Written problem 1:
Recast the rows below as a numbered list, covering everything from the line containing "Task: Click the reload page toolbar icon" down to the end of the rows, both ends included and blank lines omitted. Leave the pictures out.

The old green and yellow John Deere tractor sits quietly under the shed for the first time since it was bought. It is backed in the aperture of the shed for easy roll off capabilities if necessary. It is, like the old farmer, hard to get started some mornings. The old farmer has to have that extra cup of coffee and the old tractor has to be jump started.
Oh, but the miles they have shared throughout the years. This old tractor has helped create precious memories, dream dreams, evoke aspirations penultimately in the old farmer, his children and grandchildren as well.
It bemoans so many memories of childhood days gone. It listened, as it putt-putted along, to the intimate conversations between daughter and father; at times it would be her dreams, her joys, her hurts; sometimes it was the old farmer's dreams for her or for the fecund land he loved so dearly.

Written problem 2:
Using the tractor passage, answer the following, one per line:
(a) What two colors is the tractor?
(b) What does the old farmer need some mornings to get going?
(c) Whose intimate conversations did the tractor listen to?

Extracted rows:
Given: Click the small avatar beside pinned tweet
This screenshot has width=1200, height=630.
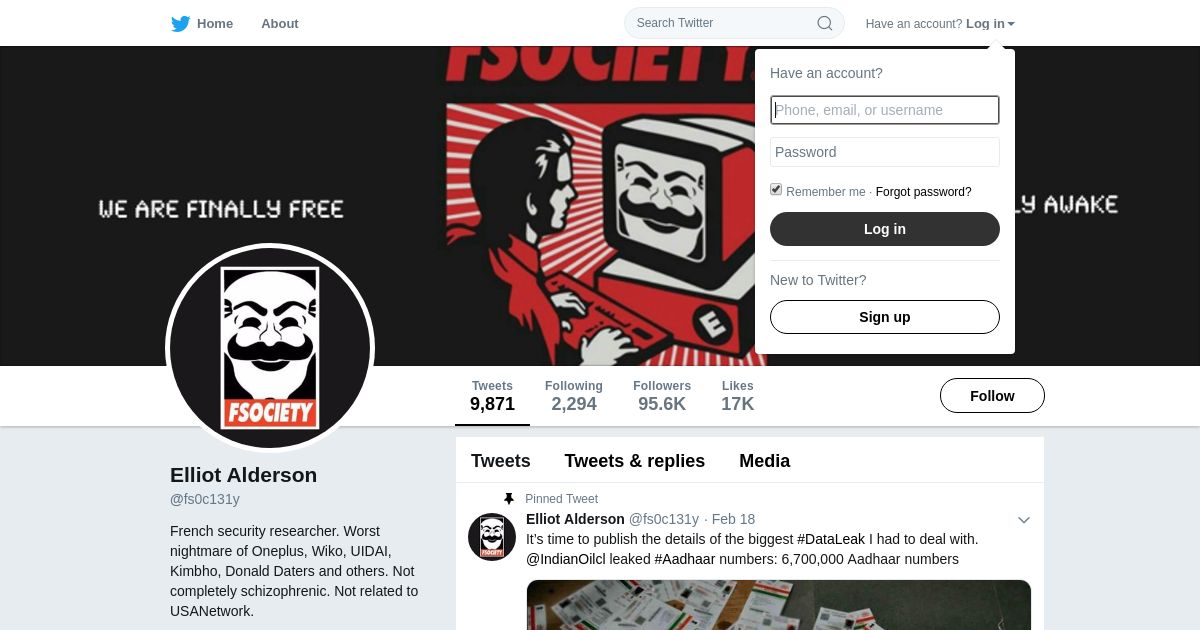Looking at the screenshot, I should [492, 537].
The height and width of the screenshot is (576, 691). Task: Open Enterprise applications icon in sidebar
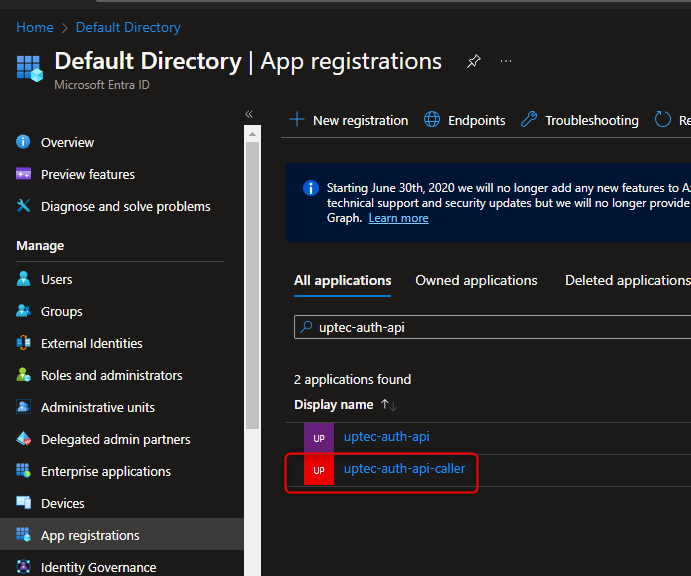point(24,472)
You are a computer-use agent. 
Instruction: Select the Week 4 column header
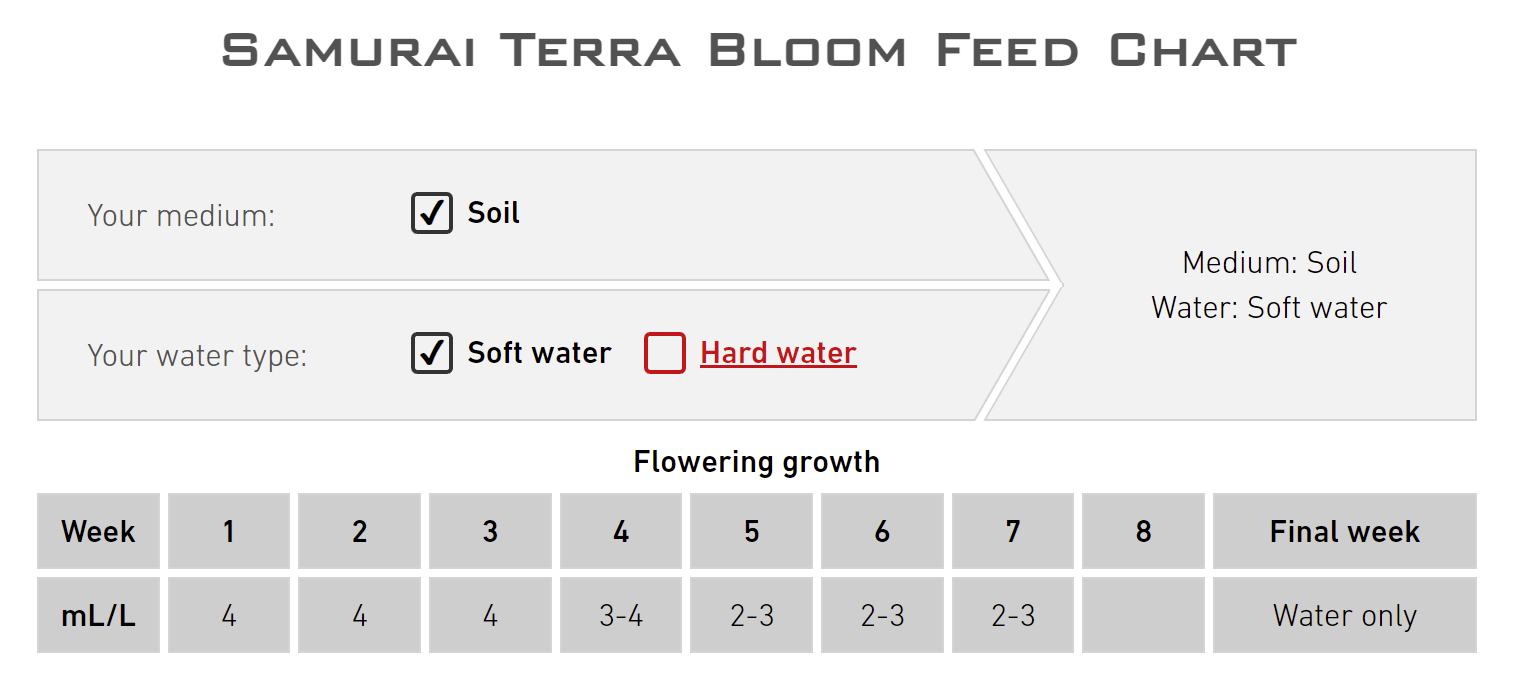coord(621,531)
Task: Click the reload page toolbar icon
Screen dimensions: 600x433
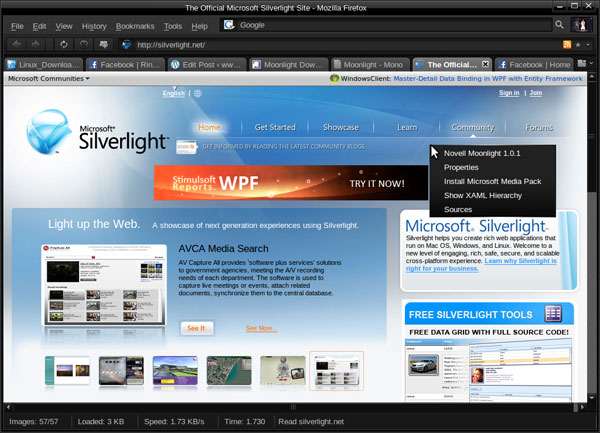Action: tap(64, 45)
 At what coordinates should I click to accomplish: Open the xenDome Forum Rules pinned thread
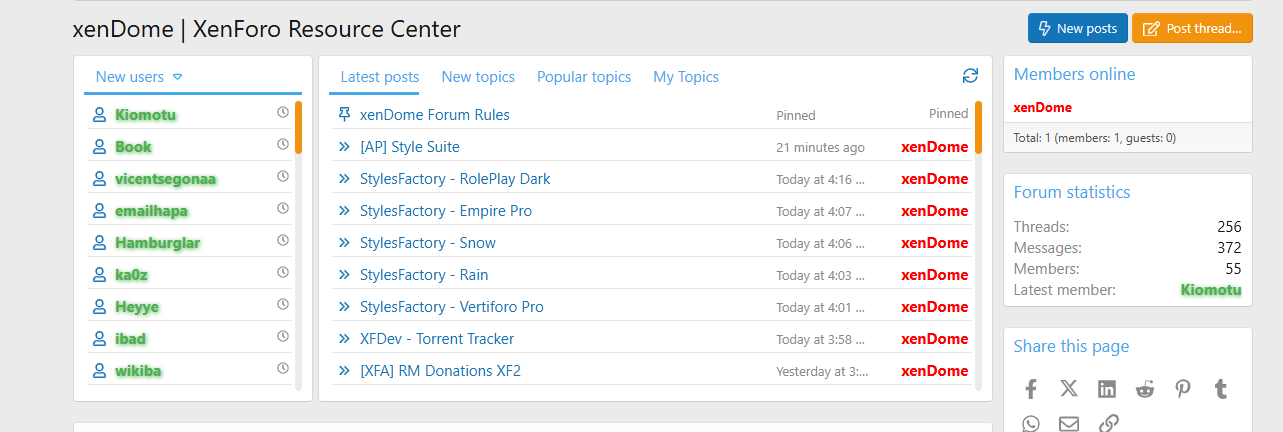pos(435,115)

Complete response 1:
1. Task: Click the reload page toolbar icon
2. Screen dimensions: 600x433
3. Action: tap(64, 45)
4.  At what coordinates should I click to accomplish: Open the xenDome Forum Rules pinned thread
5. pos(435,115)

Complete response 2:
(a) Green and yellow
(b) An extra cup of coffee
(c) Those between daughter and father